Condamnation d’une société aliénante, d’une famille sans amour, ce tableau réalisé avec peu de moyens étonne par sa sécheresse : peu de musique (réservée à la promenade dépressive ou à un disque souvenir), peu d’aération, des dialogues utilitaires… on est loin du spectaculaire ou des épanchements sirkiens. Mais aussi de l’austérité des premiers essais de Fassbinder. Si la dureté persiste, les personnages toujours assez rigides gagnent en profondeur et ne se résument plus à des pantins sans âme.

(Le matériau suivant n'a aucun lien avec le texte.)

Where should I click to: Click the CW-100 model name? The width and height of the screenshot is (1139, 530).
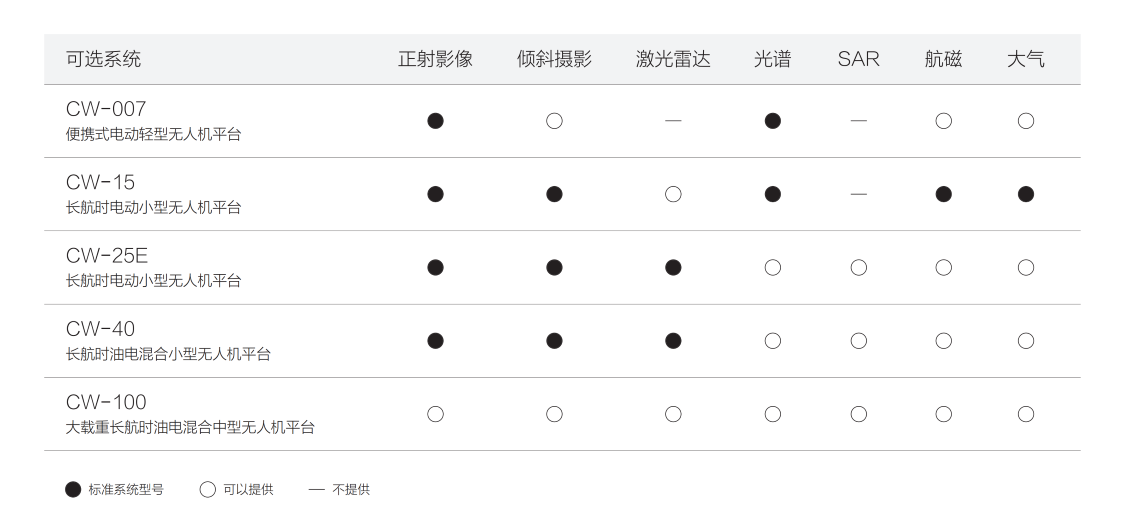click(x=106, y=402)
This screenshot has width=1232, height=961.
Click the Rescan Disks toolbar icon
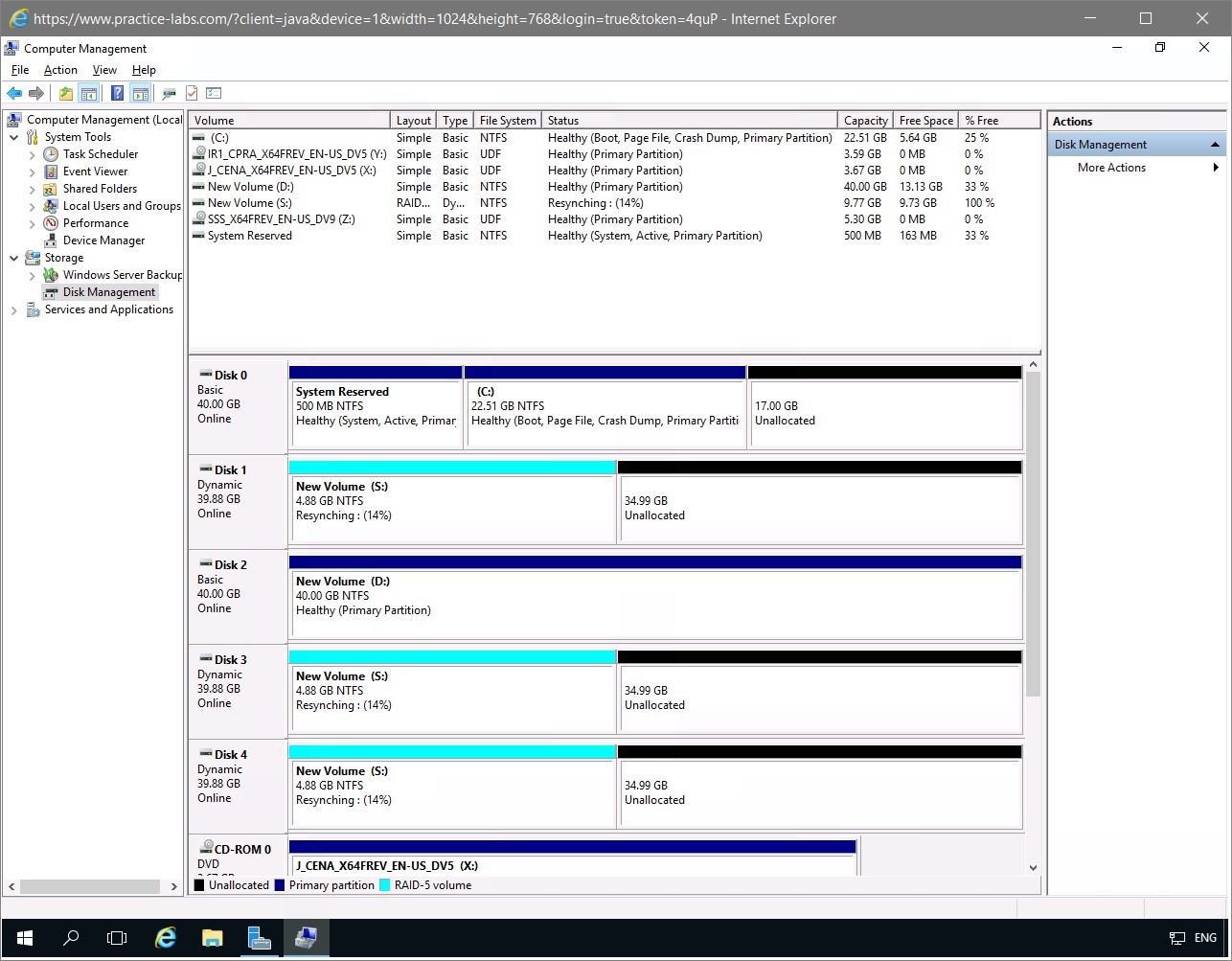(x=170, y=93)
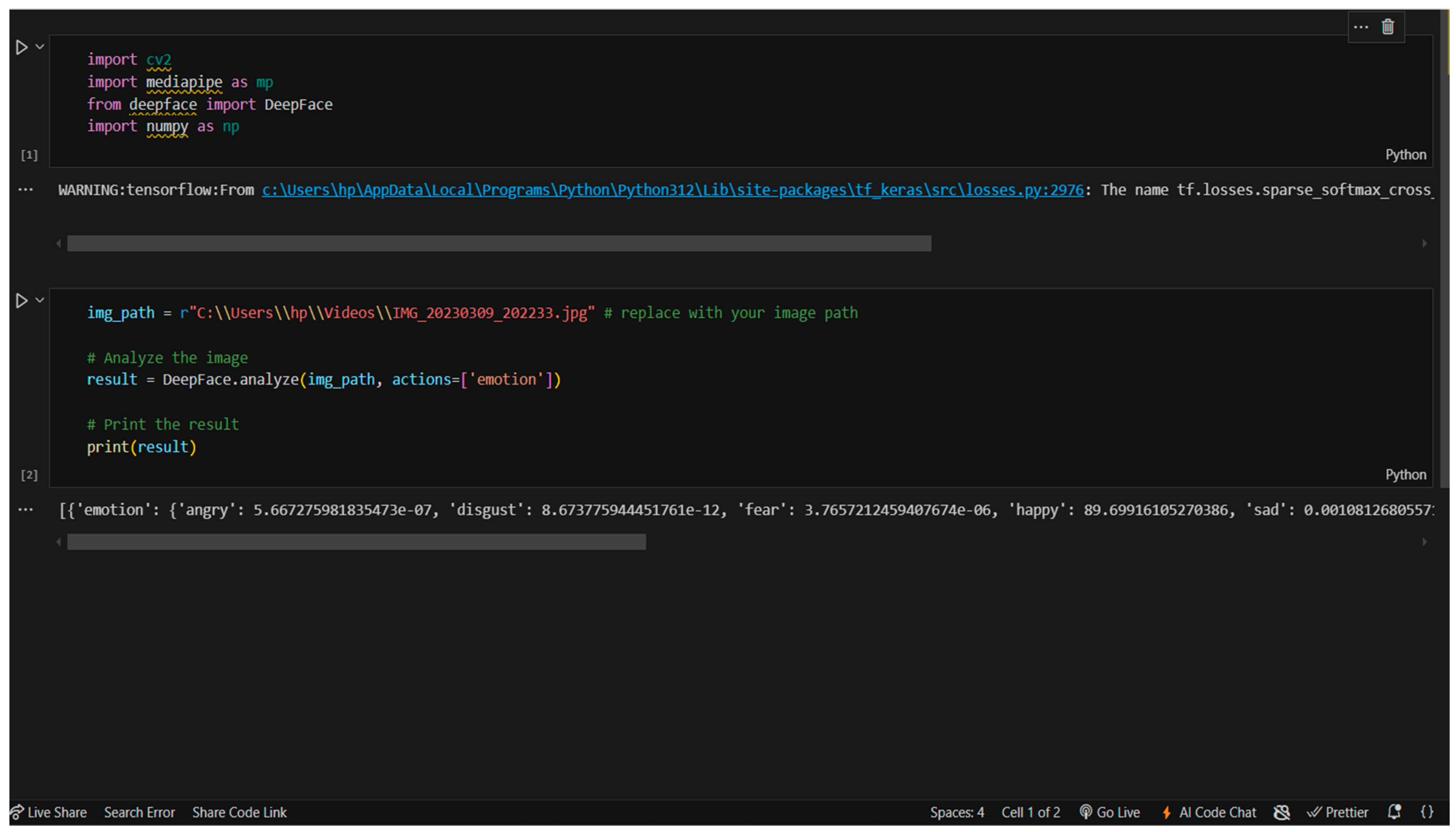
Task: Open first cell's run options dropdown
Action: coord(40,47)
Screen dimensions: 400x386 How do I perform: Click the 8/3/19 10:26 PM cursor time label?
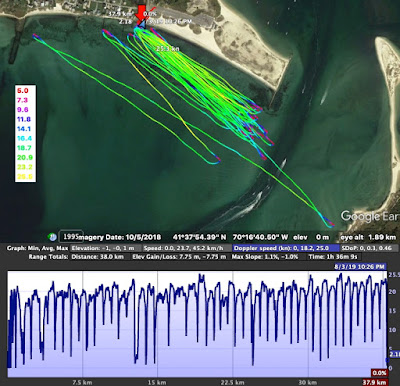tap(360, 267)
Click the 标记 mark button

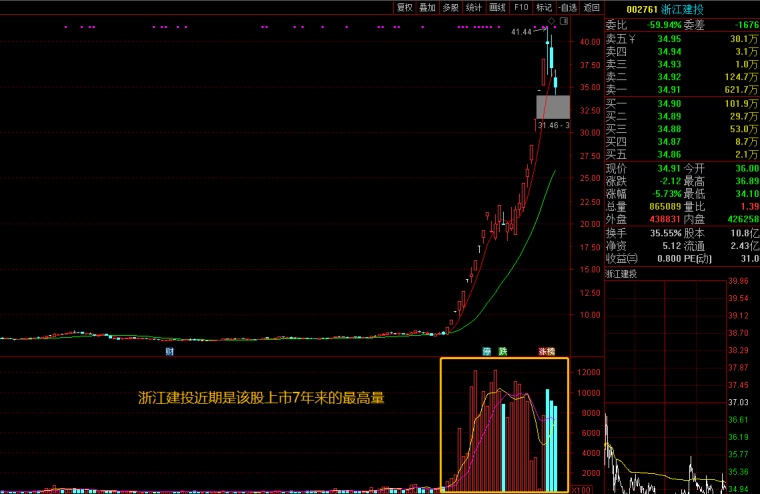tap(544, 7)
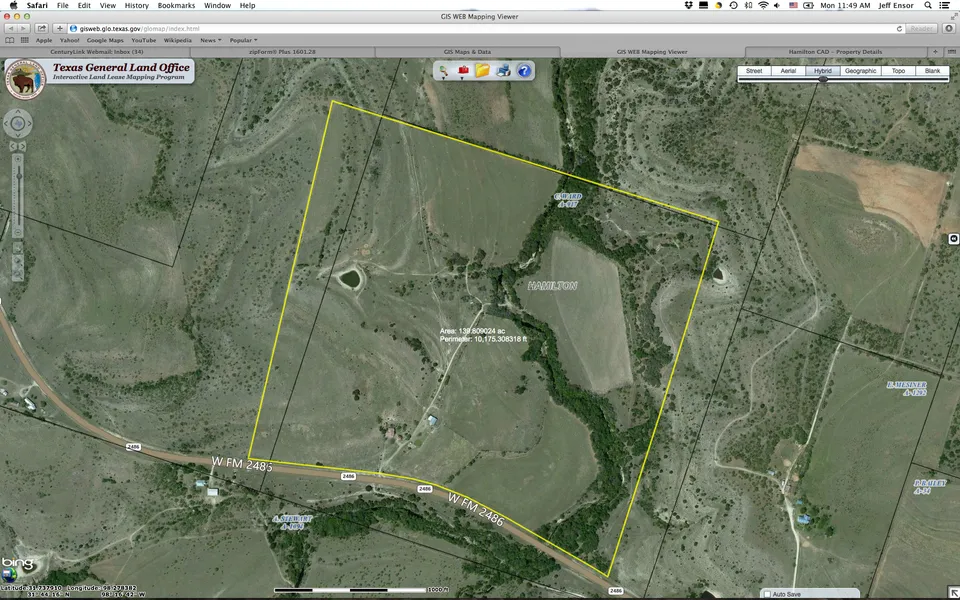Open the map search tool icon
This screenshot has width=960, height=600.
(x=443, y=71)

- LE MARCHAND DES QUATRE SAISONS © 1971 RAINER WERNER FASSBINDER FOUNDATION. Tous droits réservés. RESTAURATION © 2013 RAINER WERNER FASSBINDER FOUNDATION. Tous droits réservés.
De même le scénario est-il beaucoup plus classique : ainsi de ces échos et parallélismes qui le structurent, comme les deux fois où la fillette demande de l’aide à ses devoirs, les deux réunions de famille, ou, plus subtilement, du disque cassé qui renvoie aux plats que Harry laisse tomber. Outre la valeur symbolique de pareils moments, la répétition évoque à la fois le ressassement, le piétinement d’une vie qui n’avance pas, et les subtiles modifications ou aggravations des situations. D’ailleurs, les dialogues sont eux-mêmes souvent réitérés, manière de souligner la surdité d’êtres enfermés dans leur bulle.

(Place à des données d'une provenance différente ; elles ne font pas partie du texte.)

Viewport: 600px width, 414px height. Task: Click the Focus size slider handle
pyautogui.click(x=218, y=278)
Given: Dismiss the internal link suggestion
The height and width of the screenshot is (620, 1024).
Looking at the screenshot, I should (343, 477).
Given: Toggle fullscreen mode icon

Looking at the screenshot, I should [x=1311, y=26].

Porté par un désespoir permanent, Le marchand des quatre saisons ne propose pas de solution : ni la famille ni l’argent ne peuvent sauver une existence ressentie comme inutile, mais le sexe n’est pas non plus un exutoire : deux relations interrompues, un échec, décidément, même la chair est triste dans cette sombre vision.
- LE MARCHAND DES QUATRE SAISONS © 1971 RAINER WERNER FASSBINDER FOUNDATION. Tous droits réservés. RESTAURATION © 2013 RAINER WERNER FASSBINDER FOUNDATION. Tous droits réservés.
Il faut ajouter que la réalisation de Fassbinder, sèche et rigoureuse, affirme sa maîtrise grandissante. Un exemple suffira : lors du repas familial, pendant lequel le mépris vis-à-vis de Hans s’exprime sous une forme atténuée mais blessante, la caméra glisse sur les visages des convives avec une belle régularité. Mais ces travellings signes d’équilibre s’interrompent quand Anna prend la parole et se livre à un règlement de comptes en bonne et due forme. Plus d’équilibre, mais un montage fragmenté qui renvoie chacun à son isolement. Des moments comme celui-ci, on en trouvera beaucoup, et, malgré un abus de zooms, l’assurance du cinéaste ajoute au charme incontestable de ce drame éprouvant, riche et sévère.
– Ce film est compris dans le prestigieux coffret Carlotta Rainer Werner Fassbinder, vol. 1, paru le 18 avril 2018.